▶ [TASK DIRECTIONS]:
Reproduce the listing from the line with "You are a GUI" up to and including the line with "coord(502,124)", substituting "submission date" for "request date" and leaving all other text unchanged.
[Start DATA SECTION]
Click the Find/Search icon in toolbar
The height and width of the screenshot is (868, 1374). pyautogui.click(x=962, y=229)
[End DATA SECTION]
[Start DATA SECTION]
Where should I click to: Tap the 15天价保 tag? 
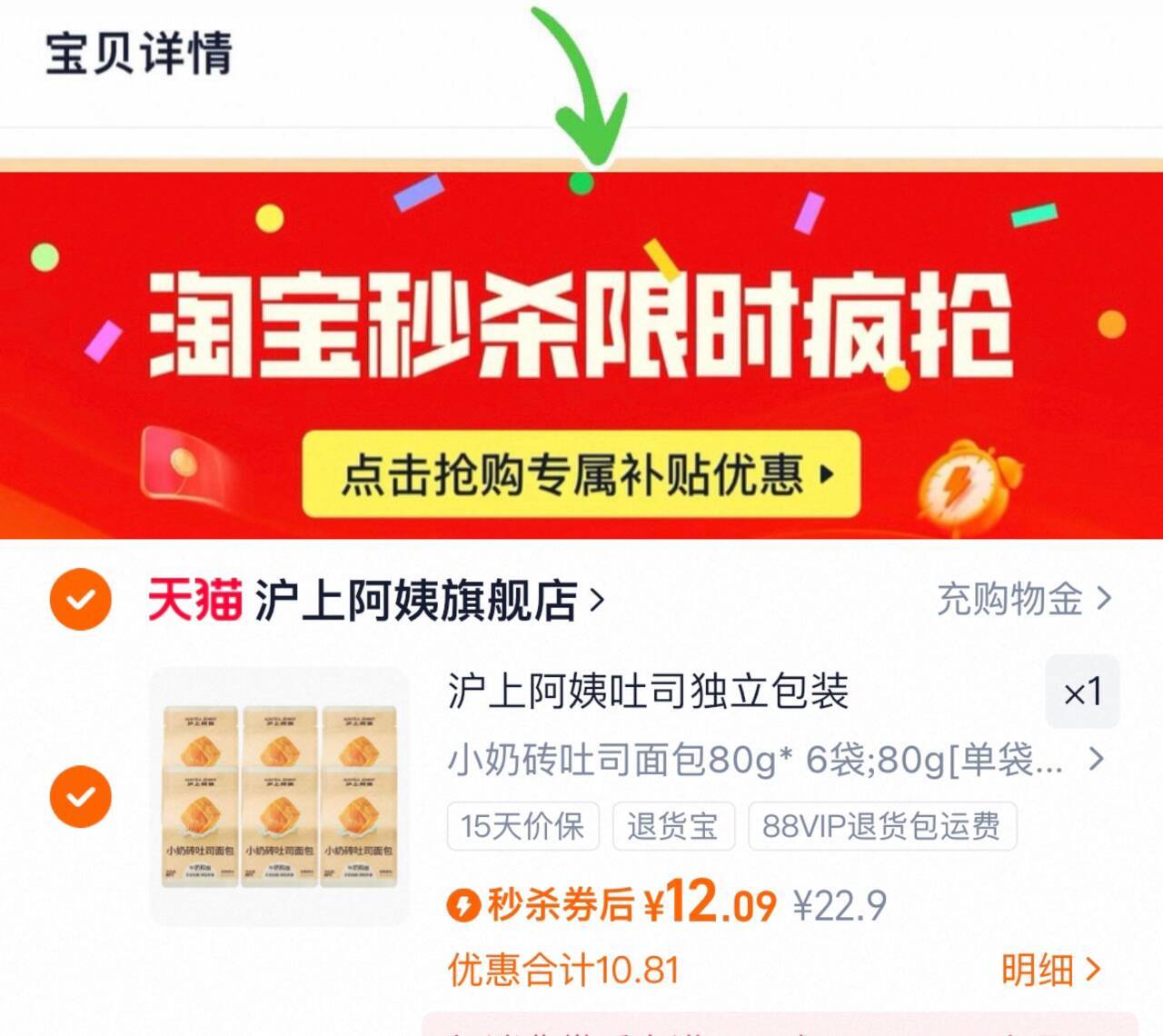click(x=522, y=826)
[End DATA SECTION]
[Start DATA SECTION]
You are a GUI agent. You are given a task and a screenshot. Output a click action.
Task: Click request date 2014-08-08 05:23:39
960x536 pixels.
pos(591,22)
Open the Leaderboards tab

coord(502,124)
[End DATA SECTION]
▶ [EXERCISE SOLUTION]:
You are a GUI agent. You are given a task and a screenshot. Output a click action.
Task: Click submission date 2014-08-08 05:23:39
960x536 pixels.
pos(591,22)
Open the Leaderboards tab

coord(502,124)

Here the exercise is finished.